The “Lost Voices” initiative is featured on the newly-revamped La Florida digital platform. The platform allows teachers, students, scholars and the general public to research pivotal moments in early Florida history, conduct detailed searches on individuals and demographic changes and create custom infographics from the entire collection.

“Lost Voices” is translating and digitizing thousands of handwritten documents from America’s first parish, providing rare insight into early Florida history.
The collection presently includes baptism, marriage, death and burial records, including the 1801 burial record of Georges Biassou, an early leader of the Haitian Revolution who moved with his family to St. Augustine. Other documents identify the names of dozens of runaway slaves who risked their lives to escape English plantations in search of freedom in Spanish Florida.

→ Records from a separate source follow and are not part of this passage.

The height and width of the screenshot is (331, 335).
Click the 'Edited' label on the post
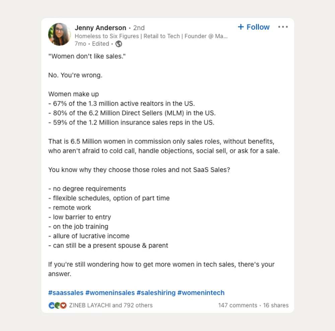point(100,44)
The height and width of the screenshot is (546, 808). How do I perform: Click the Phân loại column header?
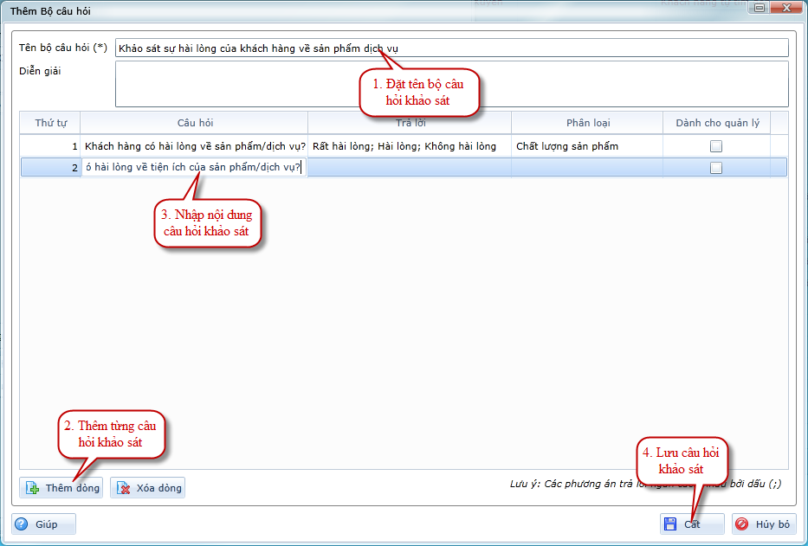[x=587, y=123]
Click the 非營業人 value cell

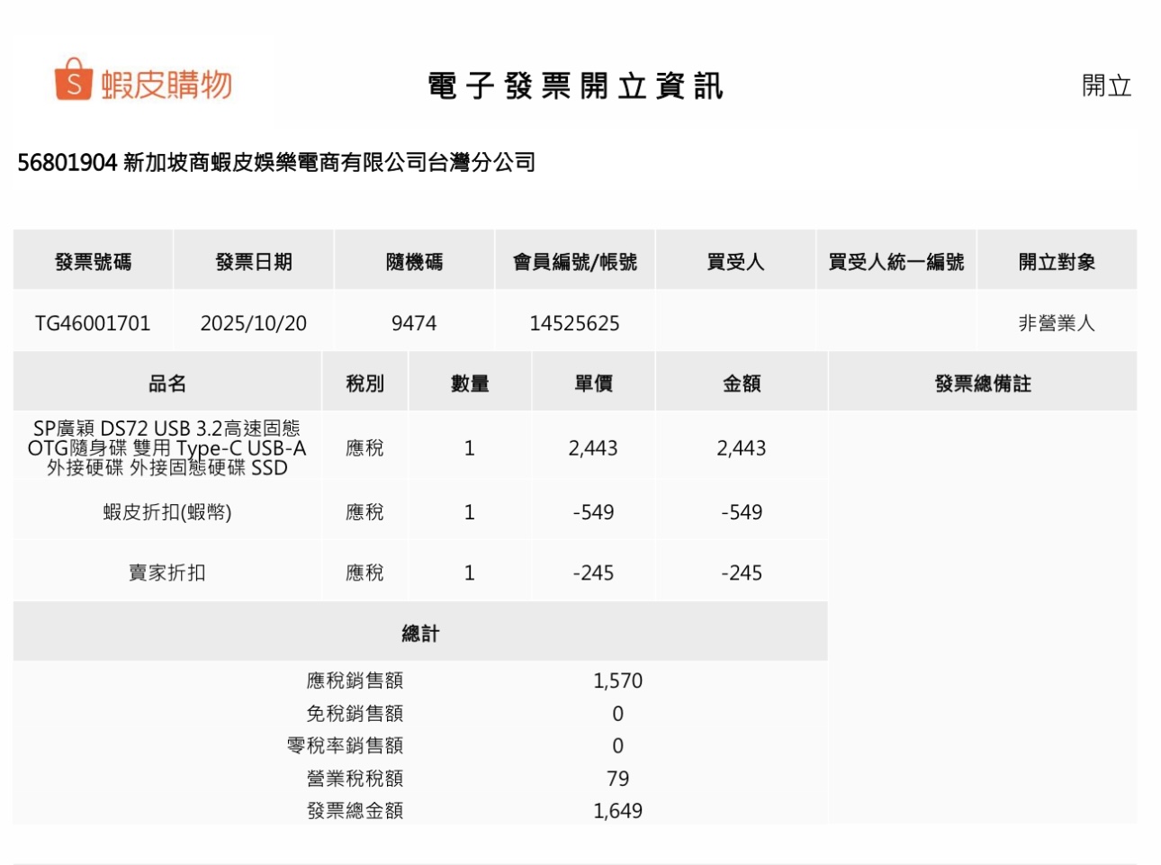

Some of the individuals recorded in the parish records were buried in St. Augustine’s historic Tolomato Cemetery. “Lost Voices” will enable historians to connect individuals in the cemetery to their actual historical records and start geotagging events in those individuals’ lives. The people documented in these records will also be added to a searchable population database, allowing users to link individuals to the original records in which they appear.
Piecing together clues about the little-known lives of Native Americans, free and enslaved Africans, and conquistadors from Spain, Portugal, Germany, Ireland and elsewhere, La Florida brings early Florida’s diverse population to life through short videos, interactive maps and a searchable population database. It weaves together the lives and events of more than three centuries of Florida’s colonial past, from Juan Ponce de León’s 1513 expedition to 1821, when Florida became a U.S. territory. “La Florida’s fundamental goal is to combine cutting-edge technology with rigorous historical research in order to share Florida’s colonial history in compelling and innovative ways,” said Rachel Sanderson, associate director of La Florida.
Francis and his team work with academic and cultural institutions to comb through thousands of pages of original documents in archives in Spain, Italy, England, Mexico and the United States. The three-year “Lost Voices” initiative built on the expertise of paleographers, historians and translators to transcribe and translate the entire collection of St. Augustine’s colonial ecclesiastical documents, which are largely written in Spanish, along with hundreds of Latin documents.
“History books are never written about common people that were the fabric of a community, but that in a sense is what the La Florida project is doing for St. Augustine,” said Father Tom Willis, the pastor of the
Cathedral Basilica of St. Augustine, America’s first parish. “I was born and raised here in St. Augustine, so I have always had a loving connection with St. Augustine history. And what Michael and this project have done is brought it alive in so many wonderful ways.”
The “Lost Voices” project was supported by a $250,000 major initiatives grant from the National Archives and the generous support of the Hough Family Foundation, the Lastinger Family Foundation and the Frank E. Duckwall Foundation.